Ainda assim, mesmo sendo tantas, inúmeras, em centenas de idiomas, nos faltam ou nos chegam de maneira torta, impossível, irremediável, quando as queremos usar. Sensíveis, se ressentem, recuam ofendidas quando as queimamos ou soltamos à deriva. Fugimos delas, nos escondemos, as jogamos ao fogo, incitamos guerras, internas ou externas, dentro ou fora de casa, ou negamos o que nos querem dizer, ainda que, lá no fundo, as escutemos sem parar. Muitas vezes as rejeitamos, não queremos, sofremos e morremos aos poucos, intoxicados de palavras não pronunciadas, emudecidos de palavras engasgadas, ardendo com palavras inflamadas. E elas continuam, gritam ou sangram, implodem ou explodem, cada vez mais.
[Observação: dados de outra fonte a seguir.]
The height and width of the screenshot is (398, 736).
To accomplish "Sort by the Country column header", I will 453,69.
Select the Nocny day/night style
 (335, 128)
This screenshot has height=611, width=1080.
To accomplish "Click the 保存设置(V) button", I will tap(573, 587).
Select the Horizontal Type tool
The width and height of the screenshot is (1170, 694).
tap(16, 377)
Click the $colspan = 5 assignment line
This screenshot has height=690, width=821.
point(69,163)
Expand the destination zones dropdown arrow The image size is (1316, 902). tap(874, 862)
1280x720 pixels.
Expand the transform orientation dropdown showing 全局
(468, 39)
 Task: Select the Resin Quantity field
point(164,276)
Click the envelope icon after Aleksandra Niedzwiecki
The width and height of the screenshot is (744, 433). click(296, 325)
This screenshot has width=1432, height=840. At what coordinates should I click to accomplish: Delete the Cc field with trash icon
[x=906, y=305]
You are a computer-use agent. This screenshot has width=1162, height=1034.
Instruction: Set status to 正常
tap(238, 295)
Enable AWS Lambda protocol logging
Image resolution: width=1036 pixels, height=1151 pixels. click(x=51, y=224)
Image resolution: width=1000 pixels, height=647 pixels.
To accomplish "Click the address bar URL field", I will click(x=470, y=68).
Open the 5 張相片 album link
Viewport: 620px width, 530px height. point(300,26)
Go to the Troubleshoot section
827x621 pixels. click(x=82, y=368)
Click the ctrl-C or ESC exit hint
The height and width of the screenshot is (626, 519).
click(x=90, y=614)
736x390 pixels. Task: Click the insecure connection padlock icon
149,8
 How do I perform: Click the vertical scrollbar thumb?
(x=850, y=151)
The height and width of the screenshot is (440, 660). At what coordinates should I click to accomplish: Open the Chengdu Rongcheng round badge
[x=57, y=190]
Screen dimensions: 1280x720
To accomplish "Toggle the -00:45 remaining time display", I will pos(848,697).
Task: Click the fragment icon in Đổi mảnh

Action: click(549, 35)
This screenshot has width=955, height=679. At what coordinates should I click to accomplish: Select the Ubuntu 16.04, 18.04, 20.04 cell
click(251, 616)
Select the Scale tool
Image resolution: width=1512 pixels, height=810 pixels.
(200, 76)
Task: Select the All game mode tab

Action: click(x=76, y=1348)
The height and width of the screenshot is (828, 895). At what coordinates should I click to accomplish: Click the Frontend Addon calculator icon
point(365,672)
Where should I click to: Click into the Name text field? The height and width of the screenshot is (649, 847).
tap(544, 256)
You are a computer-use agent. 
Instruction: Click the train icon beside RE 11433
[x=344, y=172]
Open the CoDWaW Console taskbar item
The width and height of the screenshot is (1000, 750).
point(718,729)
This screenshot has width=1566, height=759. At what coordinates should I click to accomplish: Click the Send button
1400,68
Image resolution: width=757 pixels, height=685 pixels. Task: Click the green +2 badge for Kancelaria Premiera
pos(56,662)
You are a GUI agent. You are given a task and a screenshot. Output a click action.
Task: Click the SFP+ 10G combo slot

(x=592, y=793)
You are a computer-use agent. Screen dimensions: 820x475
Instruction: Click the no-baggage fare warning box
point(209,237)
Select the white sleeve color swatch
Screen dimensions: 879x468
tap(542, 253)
Afinal, não se pode correr ou livrar do que não é nosso.
Nas nossas muitas mortes ao longo da vida, as palavras triunfam, se erguem da fogueira, nos atormentam e inundam, assombram cada instante, e nos contam, sem piedade, todas as histórias sufocadas, de quando aceitamos o inaceitável, dos amores não declarados, dos livros não escritos, poemas não declamados, o que não se quis dizer, mas se disse, o que se quis dizer, mas foi negado. As palavras não são nossas, pois nós é que a elas pertencemos. Com o tempo, elas se cravam nas feições, sulcam a pele, esculpem nosso olhar, o devolvem no espelho, exalam das escolhas do que dizemos e fazemos, das consequências que não falham, até quando não escolhemos, elas sussurram, especialmente quando calam. Como uma música, próxima ou distante, mas sempre presente, as palavras subterrâneas nos convidam a navegar.